Pages: pp. 3
Engineering long-lived systems is hard, and adding privacy considerations to such systems makes the work harder.
Who may look at private data that I put online? Certainly I may look at it, plus any person I explicitly authorize. When may the online system's operators look at it? Certainly when customer service representatives are assisting me in resolving a problem, they might look at the data, though I would expect them to get my permission before doing so. I would also expect my permission to extend only for the duration of the support transaction and to cover just enough data elements to allow the problem's analysis and resolution.
When may developers responsible for the software's evolution and maintenance look at my data? Well, pretty much never. The exception is when they're called in during escalation of a customer service transaction.
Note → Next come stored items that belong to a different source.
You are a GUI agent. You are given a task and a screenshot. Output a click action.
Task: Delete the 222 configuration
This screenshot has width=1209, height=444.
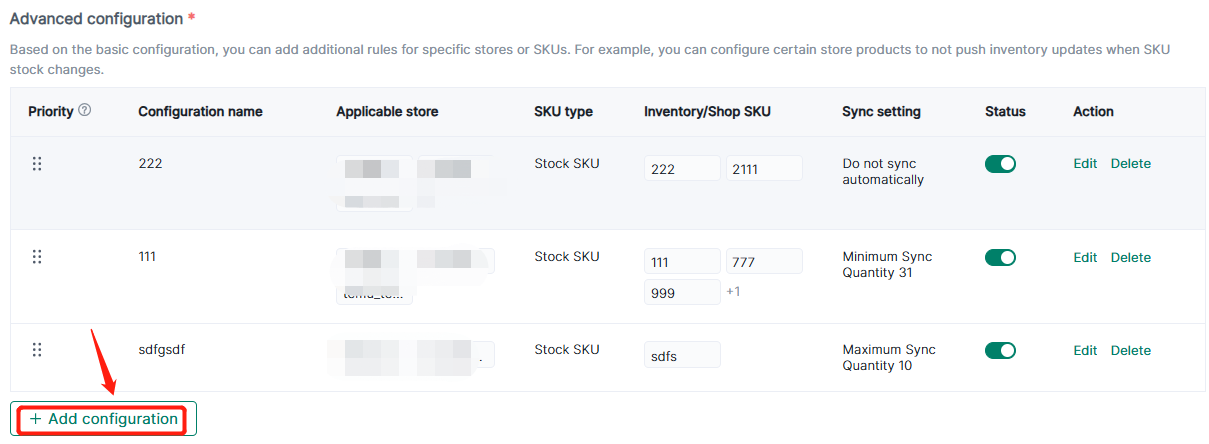pos(1130,164)
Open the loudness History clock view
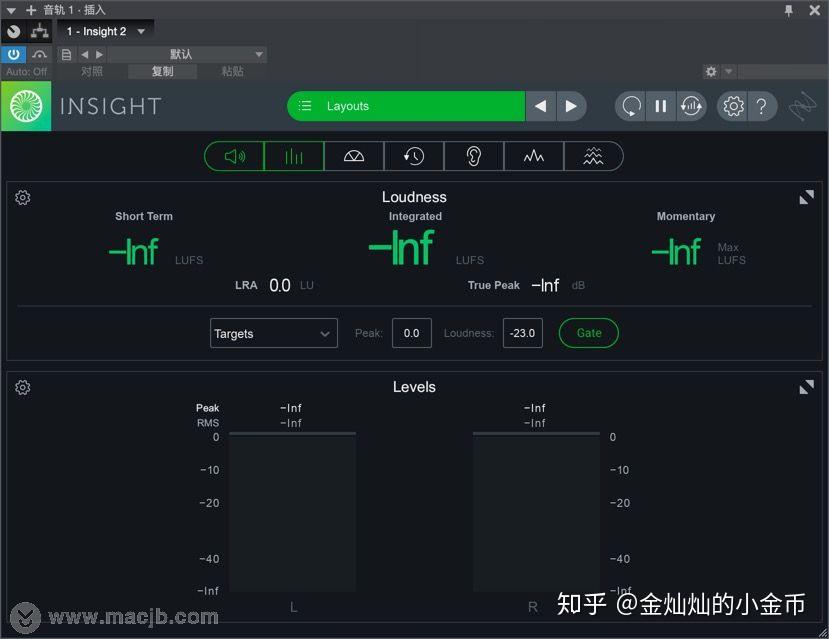The width and height of the screenshot is (829, 639). [x=413, y=156]
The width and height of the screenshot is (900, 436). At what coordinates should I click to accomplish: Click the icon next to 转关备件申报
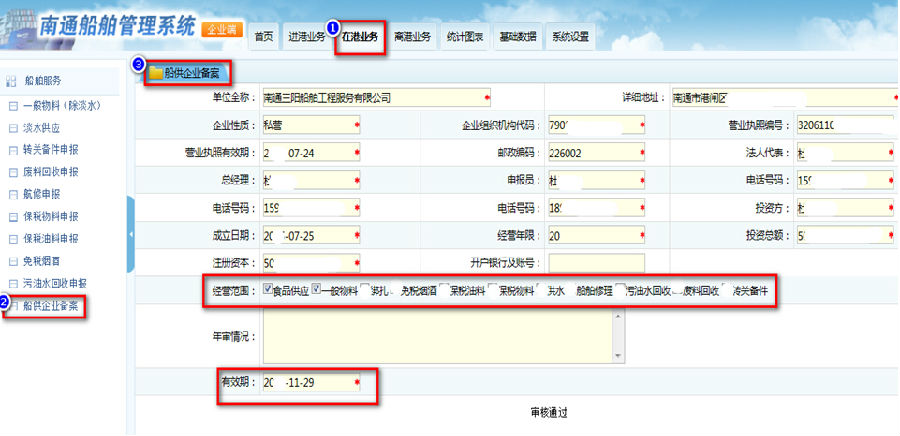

Yes, that's right: developers may not, in general, look at private data contained in the systems that they have written and continue to support. In practice, it's probably infeasible to make developer access impossible, but we should make it highly visible.
Doesn't the code have a role in this? Of course it does, but the code isn't generally created by the consumer and isn't private. Insofar as consumers create code—and they do when they write macros, filters, and configurations for the system—it's part of this analysis. The system life cycle and privacy implications of user-created code are beyond the current state of the art and merit significant attention in their own right.
So what happens when an online system is forced to migrate data from one version of the software to another version? This happens periodically in the evolution of most long-lived systems, and it often involves a change to the underlying data model. How do software engineers ensure that the migration is executed correctly? They may not spot-check the data, of course, because it's private. Instead, they build test datasets and run them through the migration system and carefully check the results. But experienced software engineers know very well that test datasets are generally way too clean and don't exercise the worst of the system. Remember, no system can ever be foolproof because fools are way too clever. So we must develop tests that let us verify that data migration has been executed properly without being able to examine the result and spot-check it by eye. Ouch.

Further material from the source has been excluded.